TWO-LEGGED HORSE is one of the most disturbing movies I have ever seen. It actually made me sick to my stomach. It starts out nicely enough with an Afghani father attempting to hire a bigger, stronger boy to carry his legless son. There are hundreds of orphaned boys who vie for the job which pays $1 a day. The child is a spoiled brat and finds fault with many of the boys. They are too skinny, have bad breath, or they are too small etc... Finally, a large boy with a speech impediment is chosen. He is thrilled.
I truly wanted to feel sorry for the legless boy. He lost his legs and his mother in a land mine accident. His father leaves him and journeys to India with a daughter who is need of medical care.

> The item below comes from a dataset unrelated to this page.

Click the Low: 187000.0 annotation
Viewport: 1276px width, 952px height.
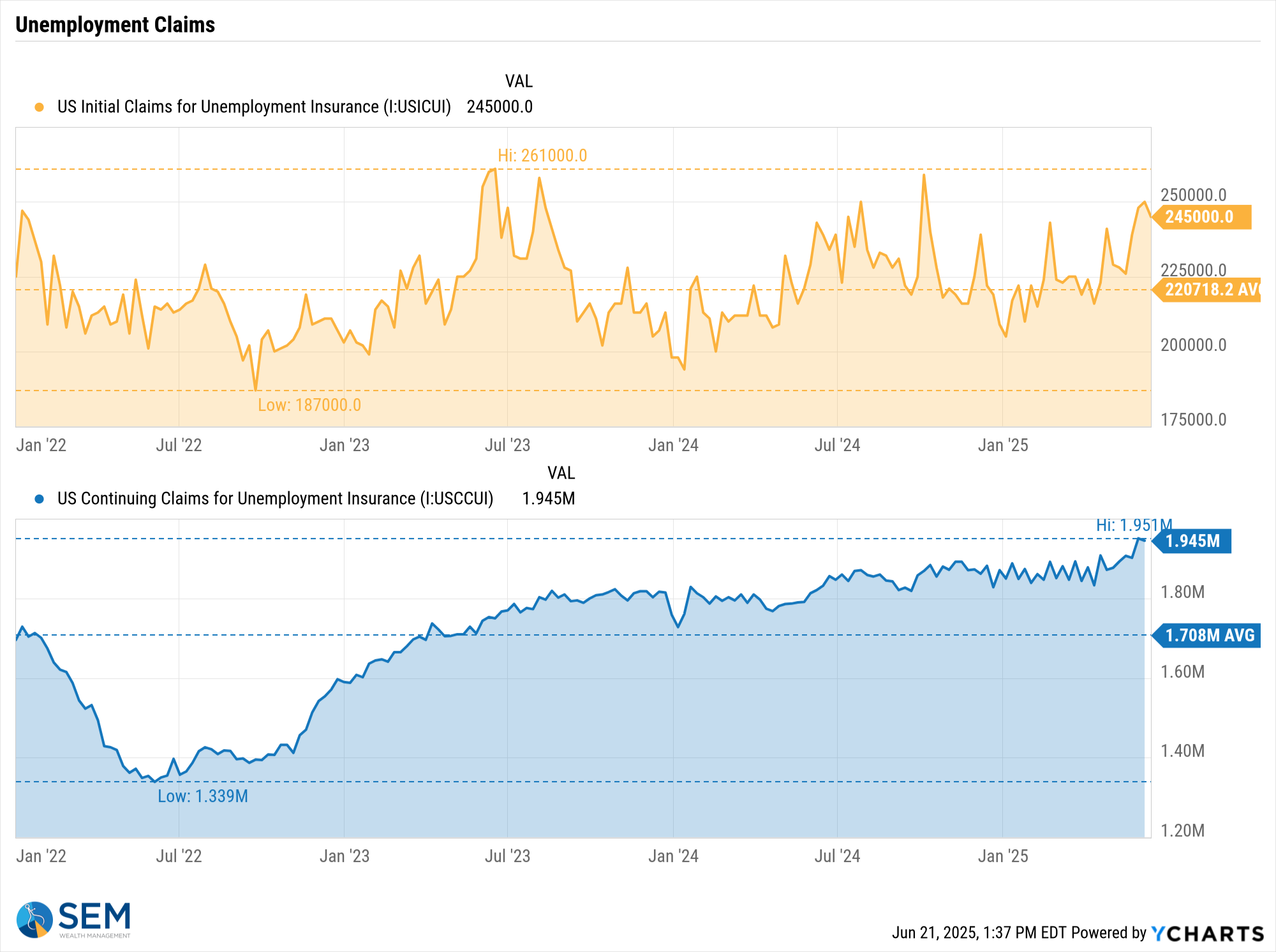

The boy is devastated and blames his new helper. Nothing the older boy does is good enough. The legless child is resentful. He becomes a difficult task master capable of enormous cruelty. He eventually treats his helper like a horse, making him run races against boys on donkeys, wear a saddle and a rope bridle, eat hay and finally don a real horse head. He runs "his horse" to exhaustion. No adult objects to this treatment. In fact, it is encouraged.
I honestly hope this is not a genuine reflection of Afghan culture. I know children everywhere are capable of cruelty. But the toleration and encouragement of cruelty feels me with despair. Maybe it is a cultural thing but I don't understand why anyone would want this film to represent their country or its people. In all fairness it is an Iranian film made about an Afghani family. So maybe there is some built in bias between Afghanistan and Iran that I am unaware exists. I sure hope so.